Festivalbericht Cinema! Italia! 2011

Festivalbericht 2011: Eindringlichkeit und leuchtende Bilder


Filmszene: "Happy Family"

Filmszene: "Happy Family"

Die Camorra zeichnet sich hier nicht durch ein Auftreten mit schwarzen Anzügen und noch schwärzeren Limousinen aus – und es gibt auch keine majestätischen Villen, wie sie beispielsweise in der „The Godfather„-Trilogie dominieren. Stattdessen ist der Chef der Camorra ein fetter, alter Sack, der in einem verlassenen Supermarkt auf einem ranzigen Sofa residiert, den ganzen Tag italienische Backwaren in sich reinstopft und mit einer Fistelstimme Anordnungen an seine Lakaien mit zu kurz geratenen Muscle-Shirts und Bling-Bling-Gürteln verteilt, die diese dann per Mofa zu absolvieren versuchen. Indem „Into Paradiso“ mit einer derartigen Ironie und einem Augenzwinkern in mindestens jeder zweiten Filmszene die Probleme Italiens illustriert, vermag der Film mehr Wahrhaftigkeit und Glaubwürdigkeit zu versprühen, als man es bei einer Komödie zunächst annehmen würde.

Während in Neapel also die Camorra durch die Straßen braust, geht es in Mailand wesentlich gediegener und zugleich unwirklicher zu. Ezio (Fabio De Luigi) ist ein latent depressiver Drehbuchautor, der in „Happy Family“ (Gabriele Salvatores) eine Geschichte über zwei aufeinandertreffende Familien niederschreibt, die unterschiedlicher nicht sein könnten und deren Figuren immer mehr zum Leben erwachen und sich verselbstständigen.
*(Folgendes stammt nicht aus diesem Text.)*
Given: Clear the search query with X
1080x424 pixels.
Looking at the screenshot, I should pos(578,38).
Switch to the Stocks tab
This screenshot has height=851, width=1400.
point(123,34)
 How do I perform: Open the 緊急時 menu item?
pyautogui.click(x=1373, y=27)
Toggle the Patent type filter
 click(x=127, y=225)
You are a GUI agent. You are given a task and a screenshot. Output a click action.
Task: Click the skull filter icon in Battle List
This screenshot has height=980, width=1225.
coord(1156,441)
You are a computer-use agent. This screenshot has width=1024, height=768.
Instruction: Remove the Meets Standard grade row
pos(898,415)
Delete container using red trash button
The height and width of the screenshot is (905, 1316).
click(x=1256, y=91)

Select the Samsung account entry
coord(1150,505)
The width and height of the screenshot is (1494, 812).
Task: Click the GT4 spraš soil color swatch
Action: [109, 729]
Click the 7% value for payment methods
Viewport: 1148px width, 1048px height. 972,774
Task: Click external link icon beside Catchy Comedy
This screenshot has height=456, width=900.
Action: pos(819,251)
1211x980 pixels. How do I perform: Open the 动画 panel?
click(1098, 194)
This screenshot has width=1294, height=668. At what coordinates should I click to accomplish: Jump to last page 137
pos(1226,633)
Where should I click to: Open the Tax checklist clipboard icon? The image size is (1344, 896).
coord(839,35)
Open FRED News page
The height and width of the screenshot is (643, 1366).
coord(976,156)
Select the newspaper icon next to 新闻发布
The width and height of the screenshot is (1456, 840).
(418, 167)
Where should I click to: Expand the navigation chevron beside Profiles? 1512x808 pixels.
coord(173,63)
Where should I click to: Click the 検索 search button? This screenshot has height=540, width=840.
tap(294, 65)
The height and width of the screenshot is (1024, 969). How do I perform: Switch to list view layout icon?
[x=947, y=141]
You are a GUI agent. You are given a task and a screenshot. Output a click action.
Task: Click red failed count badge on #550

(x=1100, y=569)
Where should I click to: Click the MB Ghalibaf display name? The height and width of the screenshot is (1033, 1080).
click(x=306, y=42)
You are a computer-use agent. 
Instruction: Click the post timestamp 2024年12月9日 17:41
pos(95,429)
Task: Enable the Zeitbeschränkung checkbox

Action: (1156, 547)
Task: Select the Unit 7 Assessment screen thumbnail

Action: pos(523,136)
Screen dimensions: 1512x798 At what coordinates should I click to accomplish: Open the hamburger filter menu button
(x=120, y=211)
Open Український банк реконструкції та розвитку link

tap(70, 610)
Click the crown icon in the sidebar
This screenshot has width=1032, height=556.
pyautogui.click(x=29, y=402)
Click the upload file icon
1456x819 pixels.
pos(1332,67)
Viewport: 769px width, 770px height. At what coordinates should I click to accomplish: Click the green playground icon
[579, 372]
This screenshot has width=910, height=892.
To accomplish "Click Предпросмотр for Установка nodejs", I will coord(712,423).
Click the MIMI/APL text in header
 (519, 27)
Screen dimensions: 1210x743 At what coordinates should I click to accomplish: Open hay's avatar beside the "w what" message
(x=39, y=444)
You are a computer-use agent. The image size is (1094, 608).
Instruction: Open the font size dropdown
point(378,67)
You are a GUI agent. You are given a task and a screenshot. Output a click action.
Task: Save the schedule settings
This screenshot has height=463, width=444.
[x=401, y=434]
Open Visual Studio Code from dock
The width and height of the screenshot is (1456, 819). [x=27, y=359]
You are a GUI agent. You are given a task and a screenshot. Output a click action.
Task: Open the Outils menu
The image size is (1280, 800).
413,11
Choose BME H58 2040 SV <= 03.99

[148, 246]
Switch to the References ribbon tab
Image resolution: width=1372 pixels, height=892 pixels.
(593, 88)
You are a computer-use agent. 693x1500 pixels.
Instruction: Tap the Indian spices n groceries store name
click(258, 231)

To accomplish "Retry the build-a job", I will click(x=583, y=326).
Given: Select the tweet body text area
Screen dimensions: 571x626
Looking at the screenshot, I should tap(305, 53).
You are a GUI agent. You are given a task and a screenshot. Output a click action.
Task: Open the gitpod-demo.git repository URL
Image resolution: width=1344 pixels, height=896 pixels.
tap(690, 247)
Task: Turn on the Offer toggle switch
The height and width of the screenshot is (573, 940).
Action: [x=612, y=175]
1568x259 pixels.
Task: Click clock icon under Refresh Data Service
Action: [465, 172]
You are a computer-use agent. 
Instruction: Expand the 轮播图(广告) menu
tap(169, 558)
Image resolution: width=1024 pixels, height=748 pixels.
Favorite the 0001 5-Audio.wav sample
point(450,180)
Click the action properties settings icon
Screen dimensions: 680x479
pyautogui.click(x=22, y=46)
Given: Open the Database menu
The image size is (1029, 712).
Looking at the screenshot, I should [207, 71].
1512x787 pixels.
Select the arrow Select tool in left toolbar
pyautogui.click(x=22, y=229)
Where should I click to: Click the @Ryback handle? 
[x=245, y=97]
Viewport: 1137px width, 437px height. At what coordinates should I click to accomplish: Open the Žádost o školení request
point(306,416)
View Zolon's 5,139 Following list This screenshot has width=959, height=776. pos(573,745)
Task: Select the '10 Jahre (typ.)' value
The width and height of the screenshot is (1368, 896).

Die beiden jüngsten Sprösslinge Filippo (Gianmaria Biancuzzi ) und Marta (Alice Croci), beide gerade einmal 16 Jahre alt, beschließen zu heiraten und so kommt es zu einem Abendessen der anderen Art, bei dem die italienischen Upperclass-Eltern von Filippo auf die eher schwächer gestellten Eltern von Marta treffen. Ezio als Erfinder der Geschichte hat es sich selbst nicht nehmen lassen, sich ebenso in die Fiktion hinein zu basteln und sich in die schöne Schwester von Filippo zu verlieben. „Happy Family“ verzaubert mit einer leuchtenden Bildästhetik, der direkten Ansprache des Zuschauers durch die Figuren und kann sogar mit einigen philosophischen Lebensweisheiten über Familie und Liebe aufwarten. Durch den krebskranken Vater Vincenzo (Fabrizio Bentivoglio), die komplexbehaftete Tochter Caterina (Valeria Bilello) und all die anderen neurotischen Charaktere kann man sich als Zuschauer allerdings nicht des Eindrucks erwehren, dass Regisseur Gabriele Salvatores sich ein bisschen zu häufig an Wes Andersons „The Royal Tenenbaums“ bedient hat und dessen Geschichte nun auf italienisch nacherzählt.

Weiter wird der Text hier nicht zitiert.